A Twisted Ankle in the below article was noted???? Am I breaking Marsha’s/OSHA rules by not suing the company I believe in? Can I sue the company after a twisted ankle after helping family on a weekend and make it work for my bank account? Am I an idiot if I don’t? Do I have enough money to complain and sue about a twisted ankle? Or are these “policies” put in place to get the lawyers associated, more business. Give some credit to the military. They make less money than you and are for hire to be killed without Marsha/OSHA. They do it to protect your right to sue anyone, anytime, for anything, for anything you can afford to spend. Do they come home after a Tour of Duty and Ask Marsha/OSHA FOR SUPPORT BECAUSE THEY HAVE TWISTED ANKLE. ARE YOU ANY BETTER THAN THE PEOPLE WHO PROTECT US? Lets ask Marsha/ OSHA so we can pay them for a legal opinion without an answer, raise our taxes for such great advice and then realize we can still make a difference with a twisted ankle. Lets do it without the WISDOM of Marsha/OSHA and filling their pockets as they fill ours with socialistic tactics. Read the joke below because you are paying for it.”

Tasks to perform:
A. For each statement, answer yes or no on whether it agrees with the piece on suing over a twisted ankle, and quote the words that decide it. (i) The piece says the military make less money than you. (ii) The piece tells readers to read a joke above. (iii) The piece says asking Marsha/OSHA would lower our taxes.
B. In the piece on suing over a twisted ankle, what right does the military protect?
The listing that follows has no connection to the piece on suing over a twisted ankle.

Data:
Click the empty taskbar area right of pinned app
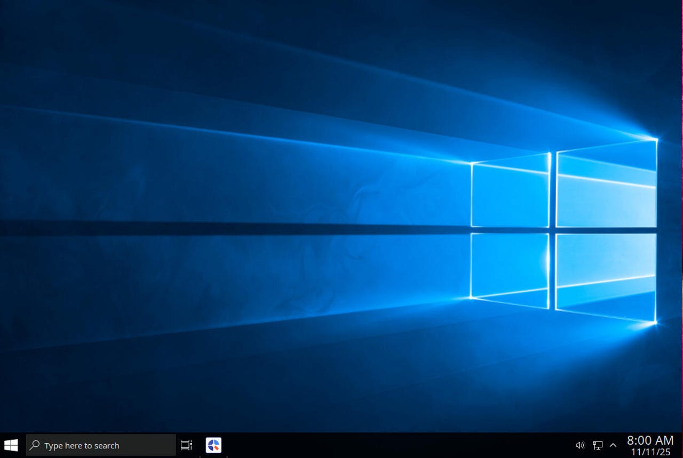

Answers to the tasks:
A.
(i) Yes: "They make less money than you and are for hire to be killed without Marsha/OSHA."
(ii) No: "Read the joke below because you are paying for it."
(iii) No: "raise our taxes for such great advice"

B. Your right to sue anyone, anytime, for anything you can afford to spend.